August strongyle FEC was heavily right skewed and zero inflated. Since the accuracy of the method used to estimate FEC is limited to 100 eggs per gram (Gulland and Fox 1992), we binned August FEC into multiples of 100, with zeros counted as 0 and values >6,000 eggs grouped into a single final bin (fig. A1A, A1B). Associations between antibody measures and August strongyle FEC were modeled using generalized linear mixed models via the glmmADMB package v0.8.3.3 (Fournier et al. 2012; Skaug et al. 2016). To assess which distribution best fitted the data set, we tested Poisson distributions and two negative binomial distributions (NB2 parameterization where $\mathrm{variance}=\mu \left(1+\mu /k\right)$ and NB1 fit where $\mathrm{variance}=\phi \mu$) with and without zero inflation and compared the Akaike information criterion (AIC) between all six models. We found that the negative binomial NB2 distribution without zero inflation had the lowest AIC for all models of FEC: lambs, adult females, and adult males. We included fixed effects for sex (lamb model only), weight, age, and population density. Because previous studies of FEC in Soay sheep have identified curvilinear relationships between FEC and both age and weight (Hayward et al. 2009), we tested both linear and quadratic effects of these terms in our models. We included capture year as a random effect in both models and individual identity as a random effect in the adult models.

We investigated potential associations between August weight and anti-Tc antibody levels using linear mixed effects models via the lme4 package v1.1–17 (Bates et al. 2015), assuming a Gaussian distribution (fig. A1C, A1D). For the lamb models, we included sex, twin status, age in days, maternal age (quadratic), and population size as fixed effects and capture year and maternal identity as random effects. For adult weight models, we included age (linear and quadratic terms) and population size as fixed effects and individual identity and capture year as random effects.

● Data section
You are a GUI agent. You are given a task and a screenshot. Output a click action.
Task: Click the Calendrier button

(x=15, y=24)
---
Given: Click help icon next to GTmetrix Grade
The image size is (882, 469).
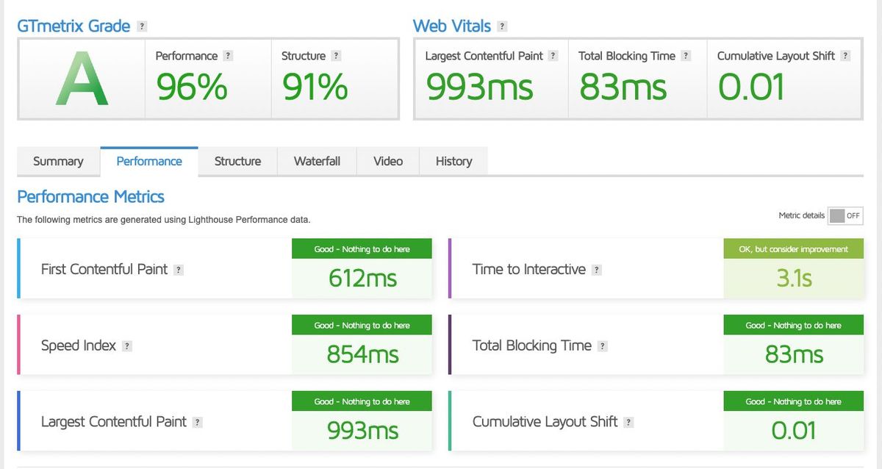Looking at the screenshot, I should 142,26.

● Tasks to carry out
**1.** Reproduce the part of the methods excerpt that opens with the words containing "We investigated potential" and closes with "year as random effects.".
**2.** Translate this sentence from the methods excerpt into Spanish: "We included fixed effects for sex (lamb model only), weight, age, and population density."
**3.** According to the methods excerpt, which distribution had the lowest AIC for all models of FEC?

● Answers provided
**1.**
We investigated potential associations between August weight and anti-Tc antibody levels using linear mixed effects models via the lme4 package v1.1–17 (Bates et al. 2015), assuming a Gaussian distribution (fig. A1C, A1D). For the lamb models, we included sex, twin status, age in days, maternal age (quadratic), and population size as fixed effects and capture year and maternal identity as random effects. For adult weight models, we included age (linear and quadratic terms) and population size as fixed effects and individual identity and capture year as random effects.

**2.** Incluimos efectos fijos para el sexo (solo en el modelo de corderos), el peso, la edad y la densidad poblacional.

**3.** The negative binomial NB2 distribution without zero inflation.